■ Study questions:
1 - In the passage on spatial resolution, list every way the animal gastrointestinal tract can be treated as sampling units.
2 - Reproduce the passage on spatial resolution, starting at "Spatial resolution. Microbial" and ending at "and analytical approaches.".
3 - Write what comes next in the passage on spatial resolution, picking up after its final sentence.

■ Page text:

Spatial resolution. Microbial communities associated with animal and plant hosts vary not only across coarse body parts, but also at the micro-scale, such as between the lumen and the intestinal crypts. Thus, the resolution at which a body site is defined will also determine how a hologenomic system is characterised. For example, the animal gastrointestinal tract can be considered a single sampling unit, 4-5 units or hundreds of micro-units, depending on the sampling and data processing strategies employed. Naturally, each level of resolution will allow different questions to be addressed and will require the use of different technologies and analytical approaches.

■ Study material:

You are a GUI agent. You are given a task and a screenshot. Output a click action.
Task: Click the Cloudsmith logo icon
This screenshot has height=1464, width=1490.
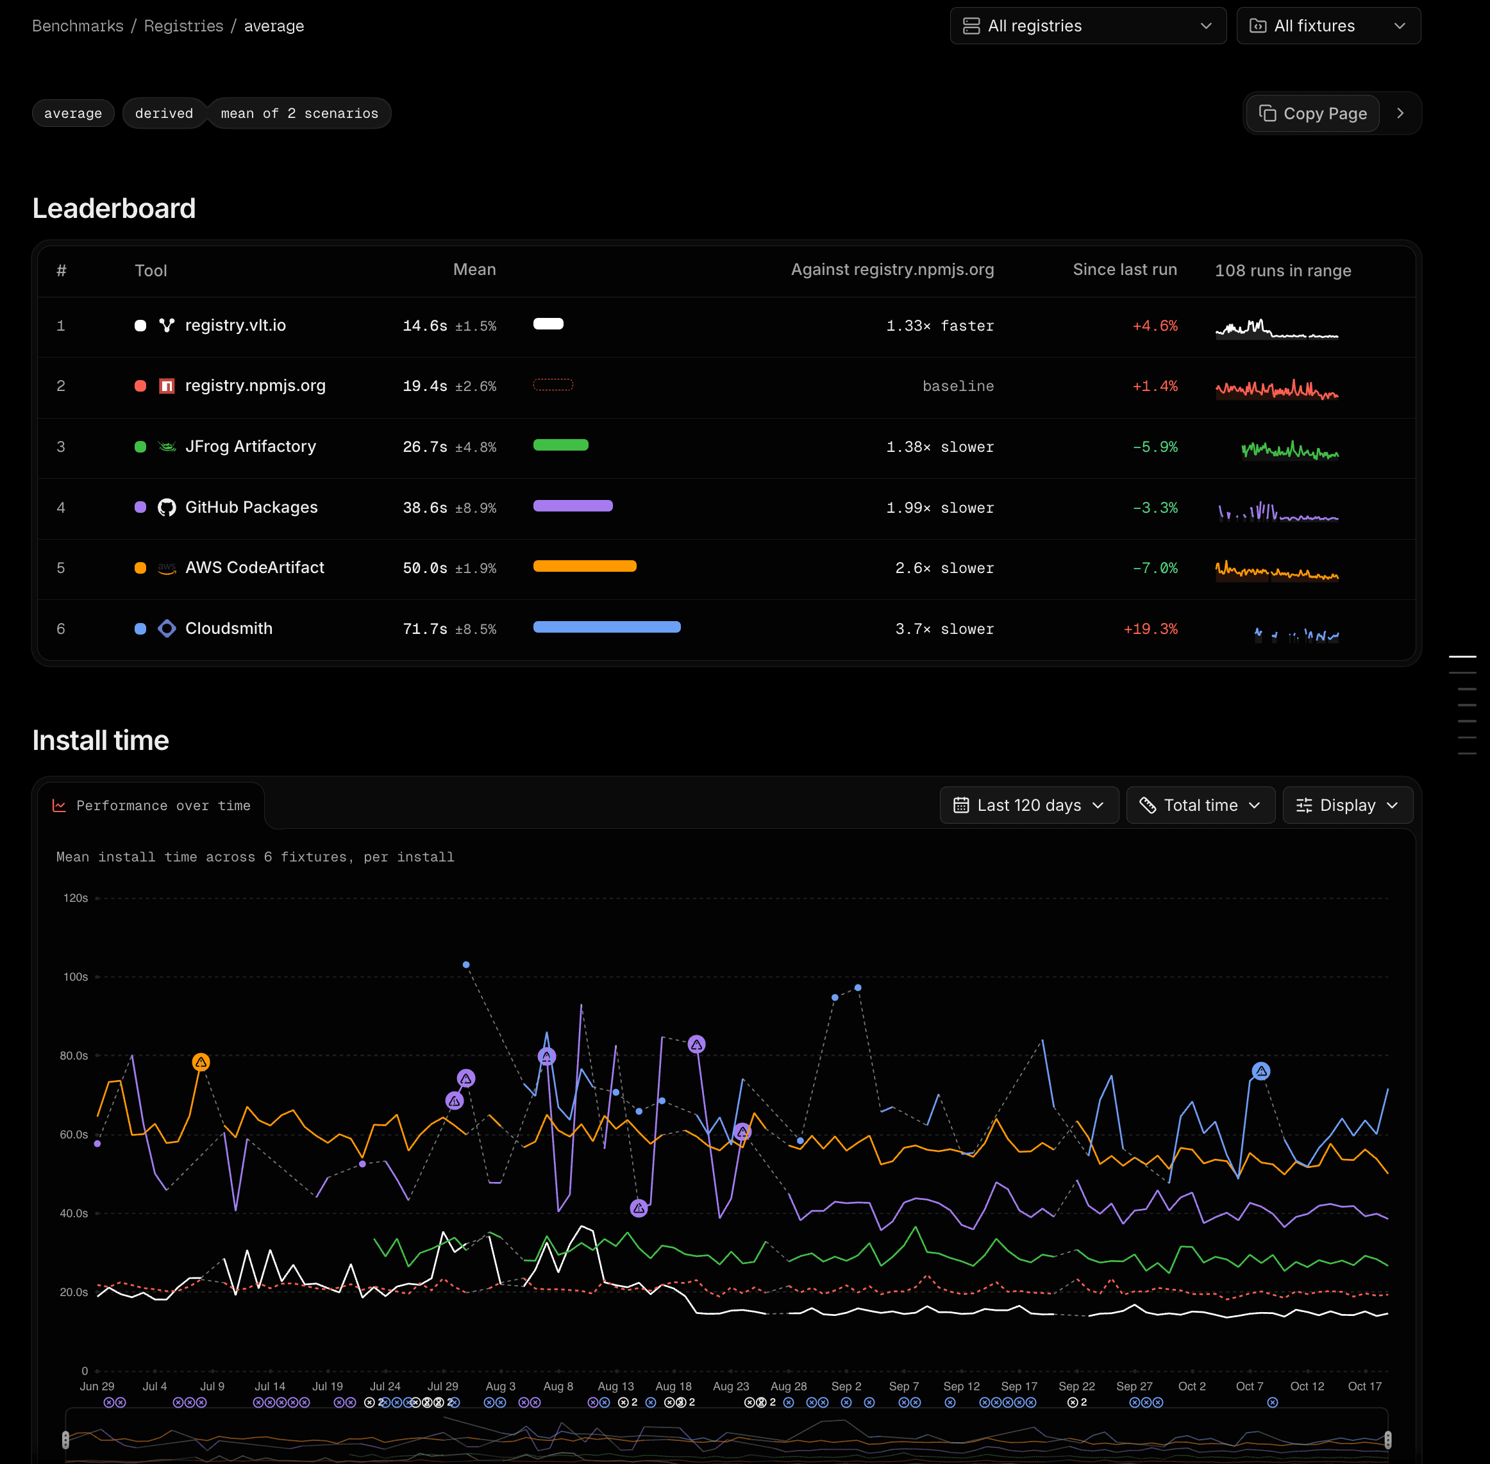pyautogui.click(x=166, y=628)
...
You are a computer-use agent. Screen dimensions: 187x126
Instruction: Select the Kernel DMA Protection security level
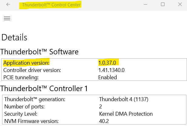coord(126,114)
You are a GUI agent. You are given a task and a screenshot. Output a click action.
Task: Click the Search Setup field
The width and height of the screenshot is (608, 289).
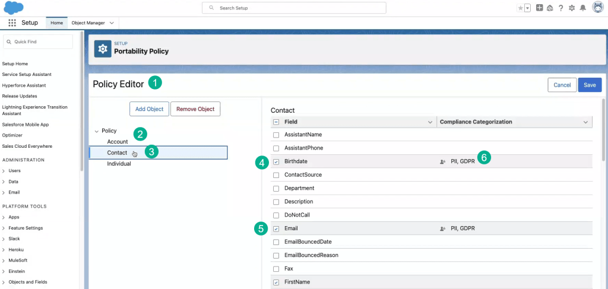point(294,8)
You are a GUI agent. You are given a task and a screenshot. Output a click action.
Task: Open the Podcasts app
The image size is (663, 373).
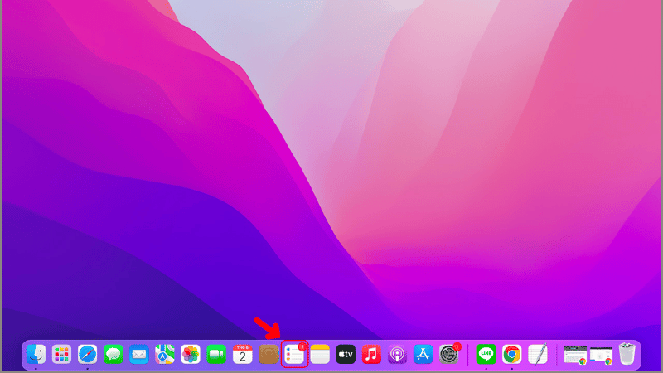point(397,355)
--
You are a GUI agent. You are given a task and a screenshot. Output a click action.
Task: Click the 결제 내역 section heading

■ Task results:
1 -
- a single sampling unit
- 4-5 units
- hundreds of micro-units

2 -
Spatial resolution. Microbial communities associated with animal and plant hosts vary not only across coarse body parts, but also at the micro-scale, such as between the lumen and the intestinal crypts. Thus, the resolution at which a body site is defined will also determine how a hologenomic system is characterised. For example, the animal gastrointestinal tract can be considered a single sampling unit, 4-5 units or hundreds of micro-units, depending on the sampling and data processing strategies employed. Naturally, each level of resolution will allow different questions to be addressed and will require the use of different technologies and analytical approaches.

3 -
Temporal factors

Temporal features to be considered include when, how often, and for how long host-microbiota systems are to be analysed. When a host is first exposed to microbes with regard to temporal benchmarks (number of days or years) must be considered, as should the order in which it is exposed to them. Priority effects relate to how the order of species arrivals in an ecosystem shape the potential for subsequently arriving taxa to establish themselves. Although originally discussed at the macroorganismal level in the context of plant communities, the phenomenon is also relevant for building host-associated microorganism communities, for example as documented in the human gut. In addition, microbial communities are known to vary daily, seasonally and relative to life-stage patterns. Hence, the extent and frequency of sampling determine which of these dynamics will be observed or, conversely, missed. Finally, it is important to consider that the consequences of changes at one time period or life stage may appear only later in time, thus detection of such effects obviously requires that the subsequent period is also studied. For example, interventional animal experiments show that when the immune system develops early in life, there is a window of opportunity where the gut microbiota composition shapes the risk of developing diseases in the future.